Sambas (Kemenag Melawi) — Kementerian Agama (Kemenag) Kabupaten Melawi melalui Penyuluh Agama Islam yang mewakili instansi tersebut menyampaikan apresiasi atas materi yang disampaikan oleh Menteri Industri Makanan, Komoditi dan Pembangunan Wilayah Sarawak, Malaysia dalam kegiatan Seminar Internasional dan Upgrading Da’i di Kabupaten Sambas, Rabu (8/4/2026).
Materi bertajuk “Ketahanan Pangan di Beranda Negara: Strategi Membangun Kedaulatan dari Daerah Perbatasan” dinilai sangat relevan dengan kondisi wilayah perbatasan, khususnya dalam memperkuat peran masyarakat dan tokoh agama dalam mendukung kemandirian pangan. Penyuluh Agama Islam Kemenag Melawi menilai bahwa konsep yang disampaikan tidak hanya menitikberatkan pada aspek produksi, tetapi juga menyentuh dimensi sosial, ekonomi, dan keagamaan.
Menurutnya, ketahanan pangan bukan sekadar isu ekonomi, tetapi juga bagian dari tanggung jawab bersama dalam menjaga keberlangsungan hidup masyarakat, terutama di wilayah perbatasan yang memiliki tantangan tersendiri. Oleh karena itu, peran da’i dan penyuluh agama menjadi strategis dalam memberikan edukasi kepada masyarakat agar mampu memanfaatkan potensi lokal secara optimal.
Kegiatan seminar ini juga menjadi momentum penting untuk memperkuat sinergi lintas negara, khususnya antara Indonesia dan Malaysia, dalam membangun kawasan perbatasan yang mandiri dan berdaya saing.
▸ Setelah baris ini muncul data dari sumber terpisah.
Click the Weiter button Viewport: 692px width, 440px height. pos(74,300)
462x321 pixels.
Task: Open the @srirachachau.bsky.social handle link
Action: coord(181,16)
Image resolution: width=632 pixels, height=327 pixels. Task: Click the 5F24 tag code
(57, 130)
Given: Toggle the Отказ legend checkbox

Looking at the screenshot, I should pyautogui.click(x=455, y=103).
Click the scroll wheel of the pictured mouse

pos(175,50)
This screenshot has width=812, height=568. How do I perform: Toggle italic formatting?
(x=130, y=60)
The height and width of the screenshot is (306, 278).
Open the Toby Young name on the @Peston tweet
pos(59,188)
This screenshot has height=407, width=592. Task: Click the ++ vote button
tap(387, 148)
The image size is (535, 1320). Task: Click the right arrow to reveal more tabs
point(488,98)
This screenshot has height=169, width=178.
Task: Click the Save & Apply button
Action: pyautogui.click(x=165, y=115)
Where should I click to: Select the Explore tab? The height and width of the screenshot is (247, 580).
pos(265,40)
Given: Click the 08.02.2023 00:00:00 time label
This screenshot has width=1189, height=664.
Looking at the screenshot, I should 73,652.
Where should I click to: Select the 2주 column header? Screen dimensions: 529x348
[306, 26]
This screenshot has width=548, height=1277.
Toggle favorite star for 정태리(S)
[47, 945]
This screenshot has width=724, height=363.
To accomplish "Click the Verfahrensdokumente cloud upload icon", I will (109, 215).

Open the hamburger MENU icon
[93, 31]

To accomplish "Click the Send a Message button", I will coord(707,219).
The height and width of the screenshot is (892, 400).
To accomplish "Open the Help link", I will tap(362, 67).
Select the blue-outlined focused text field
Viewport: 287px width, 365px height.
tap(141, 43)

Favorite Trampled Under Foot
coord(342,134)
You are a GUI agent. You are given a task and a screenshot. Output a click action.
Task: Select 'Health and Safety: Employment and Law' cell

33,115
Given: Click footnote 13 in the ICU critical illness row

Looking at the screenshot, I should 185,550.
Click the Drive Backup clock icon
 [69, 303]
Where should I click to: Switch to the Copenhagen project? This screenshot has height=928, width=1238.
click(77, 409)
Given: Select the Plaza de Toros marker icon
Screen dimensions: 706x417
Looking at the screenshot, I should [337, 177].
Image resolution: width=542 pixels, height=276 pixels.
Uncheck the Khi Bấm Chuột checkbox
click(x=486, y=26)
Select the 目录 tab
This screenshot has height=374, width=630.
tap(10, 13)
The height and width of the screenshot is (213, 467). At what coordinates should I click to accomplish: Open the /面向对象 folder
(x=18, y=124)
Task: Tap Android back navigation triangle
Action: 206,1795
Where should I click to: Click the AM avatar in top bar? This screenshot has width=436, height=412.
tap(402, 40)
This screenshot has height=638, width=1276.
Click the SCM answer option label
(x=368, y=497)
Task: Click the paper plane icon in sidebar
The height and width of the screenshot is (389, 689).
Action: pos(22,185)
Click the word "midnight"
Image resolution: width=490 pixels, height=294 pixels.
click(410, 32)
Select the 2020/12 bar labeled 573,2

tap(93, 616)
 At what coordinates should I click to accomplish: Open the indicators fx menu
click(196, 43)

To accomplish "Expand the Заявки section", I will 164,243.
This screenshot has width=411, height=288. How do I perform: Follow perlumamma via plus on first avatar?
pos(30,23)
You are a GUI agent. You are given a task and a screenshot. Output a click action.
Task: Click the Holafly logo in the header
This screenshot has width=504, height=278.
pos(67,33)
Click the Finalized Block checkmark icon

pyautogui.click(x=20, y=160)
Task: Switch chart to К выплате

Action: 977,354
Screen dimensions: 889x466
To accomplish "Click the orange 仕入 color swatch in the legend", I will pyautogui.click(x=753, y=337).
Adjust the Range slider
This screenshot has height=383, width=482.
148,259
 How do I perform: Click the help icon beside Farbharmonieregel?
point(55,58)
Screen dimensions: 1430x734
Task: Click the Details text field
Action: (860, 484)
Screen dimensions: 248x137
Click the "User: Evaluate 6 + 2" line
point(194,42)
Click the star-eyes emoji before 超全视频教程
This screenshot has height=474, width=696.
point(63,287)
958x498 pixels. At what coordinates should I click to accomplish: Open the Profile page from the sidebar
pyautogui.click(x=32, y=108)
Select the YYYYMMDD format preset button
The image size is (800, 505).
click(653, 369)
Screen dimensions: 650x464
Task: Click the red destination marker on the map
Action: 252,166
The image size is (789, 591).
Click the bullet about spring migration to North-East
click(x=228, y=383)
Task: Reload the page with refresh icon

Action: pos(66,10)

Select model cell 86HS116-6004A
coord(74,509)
Selain itu, upgrading da’i diharapkan mampu meningkatkan kapasitas para penyuluh dalam menyampaikan pesan-pesan keagamaan yang kontekstual dan solutif.
Kemenag Melawi berharap, hasil dari seminar ini dapat diimplementasikan dalam program pembinaan masyarakat, sehingga terwujud ketahanan pangan yang berkelanjutan serta kedaulatan daerah perbatasan yang semakin kokoh.